An encoded payload value looks something like “{LENGTH}:{PAYLOAD}{TYPE}”. We can write a simple word to parse a string that looks like that into its parts:

: parse-payload ( data -- remain payload payload-type )
    ":" split1 swap string>number cut unclip swapd ;

We can build a simple parser for these “typed netstrings” (deferring for the moment, how we parse lists and dictionaries):

DEFER: parse-dict
DEFER: parse-list

: parse-tnetstring ( data -- remain value )
    parse-payload {
        { CHAR: # [ string>number ] }
        { CHAR: " [ ] }
        { CHAR: } [ parse-dict ] }
        { CHAR: ] [ parse-list ] }
        [ "Invalid payload type: %c" sprintf throw ]
    } case ;

Parsing lists is just repeatedly parsing values until the remainder is exhausted:

: parse-list ( data -- value )
    [ { } ] [
        [ dup empty? not ] [ parse-tnetstring ] produce nip
    ] if-empty ;

Parsing dictionaries is only a little more involved.

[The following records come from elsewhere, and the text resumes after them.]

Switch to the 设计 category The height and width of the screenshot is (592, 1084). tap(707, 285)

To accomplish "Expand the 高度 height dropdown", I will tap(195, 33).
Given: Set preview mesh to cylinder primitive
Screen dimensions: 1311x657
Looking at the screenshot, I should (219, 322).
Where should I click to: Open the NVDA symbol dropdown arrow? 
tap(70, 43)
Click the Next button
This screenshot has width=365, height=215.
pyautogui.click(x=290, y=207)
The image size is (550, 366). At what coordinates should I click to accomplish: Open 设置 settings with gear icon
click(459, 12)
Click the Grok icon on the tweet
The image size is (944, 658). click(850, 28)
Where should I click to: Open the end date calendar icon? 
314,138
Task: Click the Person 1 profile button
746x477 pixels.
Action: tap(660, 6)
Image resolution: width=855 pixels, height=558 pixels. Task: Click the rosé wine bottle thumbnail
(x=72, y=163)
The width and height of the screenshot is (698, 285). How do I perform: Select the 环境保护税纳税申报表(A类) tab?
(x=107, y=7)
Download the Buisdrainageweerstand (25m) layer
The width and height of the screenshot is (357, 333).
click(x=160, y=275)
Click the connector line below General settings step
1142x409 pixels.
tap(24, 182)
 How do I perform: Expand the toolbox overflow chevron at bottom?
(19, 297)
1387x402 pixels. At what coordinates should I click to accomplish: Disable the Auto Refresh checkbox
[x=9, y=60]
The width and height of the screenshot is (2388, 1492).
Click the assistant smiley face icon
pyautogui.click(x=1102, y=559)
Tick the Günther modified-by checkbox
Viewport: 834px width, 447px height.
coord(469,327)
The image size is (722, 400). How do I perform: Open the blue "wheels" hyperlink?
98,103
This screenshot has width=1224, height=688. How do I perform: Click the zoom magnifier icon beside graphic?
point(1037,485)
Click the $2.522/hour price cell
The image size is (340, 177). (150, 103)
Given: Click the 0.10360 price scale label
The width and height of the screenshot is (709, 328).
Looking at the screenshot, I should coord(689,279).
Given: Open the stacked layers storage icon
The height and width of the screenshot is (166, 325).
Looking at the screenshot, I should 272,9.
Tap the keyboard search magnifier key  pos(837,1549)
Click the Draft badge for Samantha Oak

We need a way to parse successive key/value pairs, checking some simple error conditions:

: parse-pair ( data -- extra value key )
    parse-tnetstring [
        dup [ "Unbalanced dictionary store" throw ] unless
        parse-tnetstring
        dup [ "Invalid value, null not allowed" throw ] unless
    ] dip ;

Then we can build the dictionary, repeatedly parsing key/value pairs:

: parse-dict ( data -- value )
    [ H{ } ] [
        [ dup empty? not ] [ parse-pair swap 2array ] produce
        nip >hashtable
    ] if-empty ;

And, to make the interface easy to use, we wrap our parse-tnetstring word, checking that there was no un-parsed remainder:

: tnetstring ( data -- value )
    parse-tnetstring swap [
        "Had trailing junk: %s" sprintf throw
    ] unless-empty ;

We can show that it works on one of Zed’s more complex examples:

IN: scratchpad "34:5:hello\"22:11:12345678901#4:this\"]}" tnetstring .
H{ { "hello" { 12345678901 "this" } } }

The code (and some tests) for this is on GitHub.

Update: I added support for booleans and implemented writer words to match the reader words above. Everything is on my GitHub.